Afinal, o jogador é impactado ao seguir regras e ‘esquecer’ da individualidade?
O principal argumento levantado em termos neurológicos é que não é benéfico que os jogadores se especializem muito cedo em sua trajetória, uma vez que tendem a perder contato com outras formas de resolver problemas.
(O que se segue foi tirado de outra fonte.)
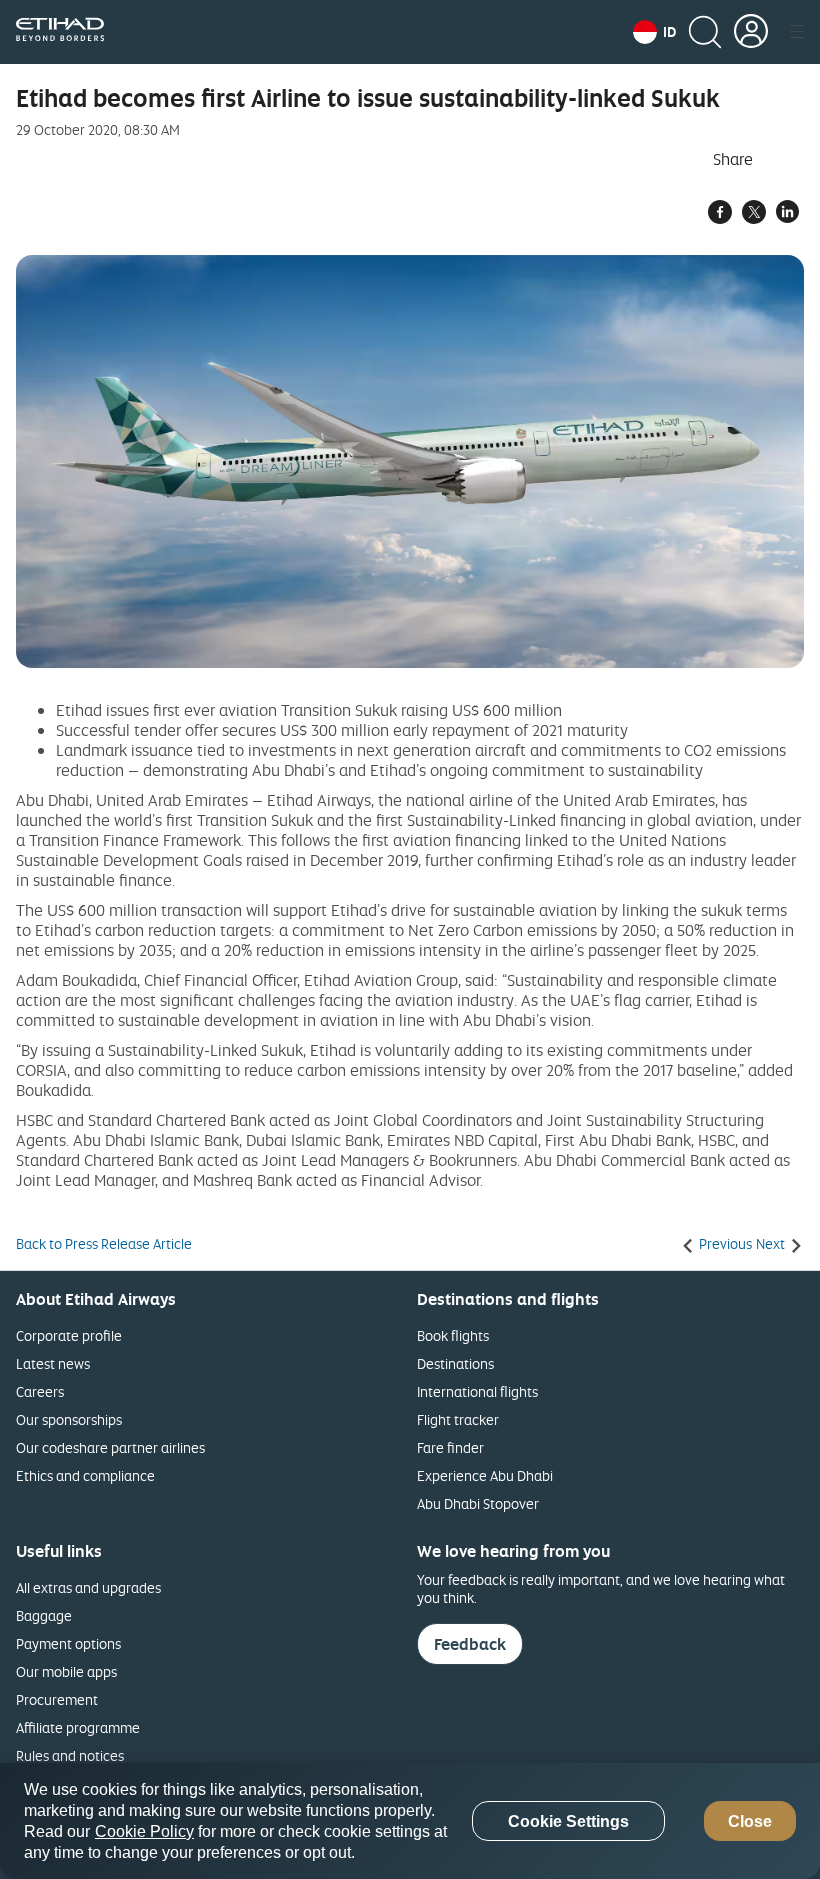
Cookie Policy (144, 1831)
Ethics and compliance (85, 1475)
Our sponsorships (69, 1419)
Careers (40, 1391)
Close (750, 1821)
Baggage (44, 1615)
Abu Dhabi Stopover (478, 1503)
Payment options (68, 1643)
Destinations (455, 1363)
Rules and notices (70, 1755)
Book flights (453, 1335)
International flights (477, 1391)
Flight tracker (458, 1419)
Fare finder (450, 1447)
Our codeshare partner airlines (110, 1447)
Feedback (470, 1644)
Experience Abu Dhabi (485, 1475)
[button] (654, 32)
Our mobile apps (66, 1671)
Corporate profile (69, 1335)
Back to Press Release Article (104, 1244)
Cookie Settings (568, 1821)
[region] (410, 1821)
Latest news (53, 1363)
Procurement (57, 1699)
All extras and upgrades (88, 1587)
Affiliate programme (78, 1727)
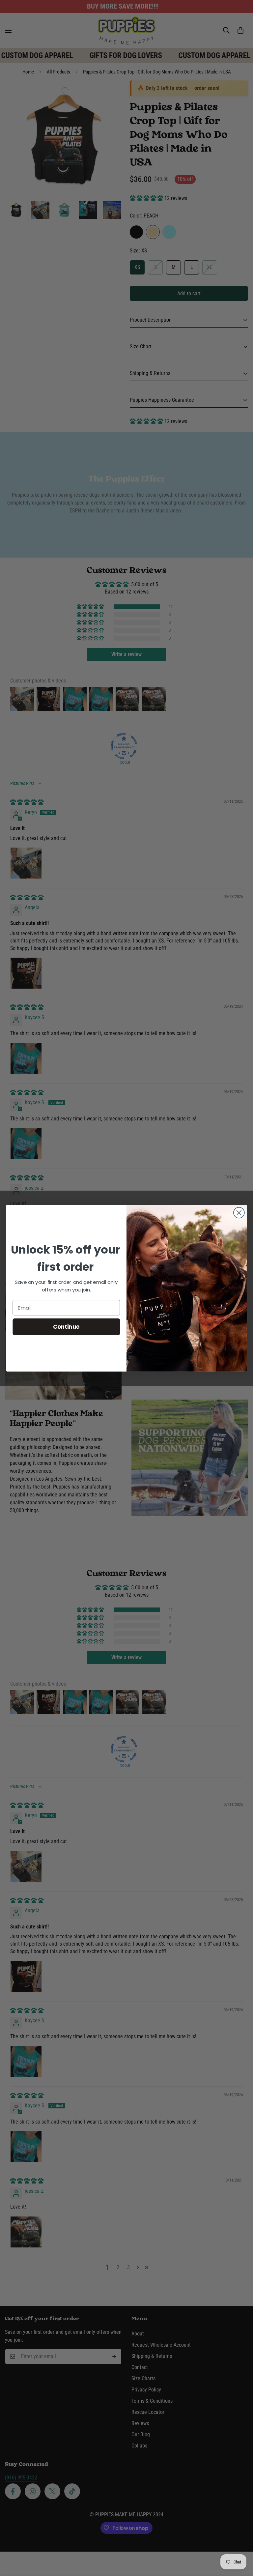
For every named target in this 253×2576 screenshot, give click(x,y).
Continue (66, 1326)
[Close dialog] (239, 1212)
Isso, como consequência, os tornaria, em média, piores jogadores de futebol em termos globais de vocabulário esportivo.
Esse argumento, por sua vez, não tem nenhuma ligação com seguir instruções táticas, tanto nas categorias de base quanto no profissional. Dessa forma, ser “obediente taticamente” não tem impacto cerebral sobre o jogador.
Por outro lado, em termos psicológicos, existe a ideia de que, quando jovem, se o jogador focar muito em obedecer instruções e for privado da liberdade das suar próprias ações (seja porque é retraído, por sua própria personalidade, ou porque o treinador é rígido e o impede de tomar decisões próprias), isso pode ter impacto no futuro.
O argumento deste lado é que o atleta vai ser moldado a tentar menos, a seguir ordens em detrimento da sua própria interpretação e, por isso, pode também se tornar um jogador com menos repertório.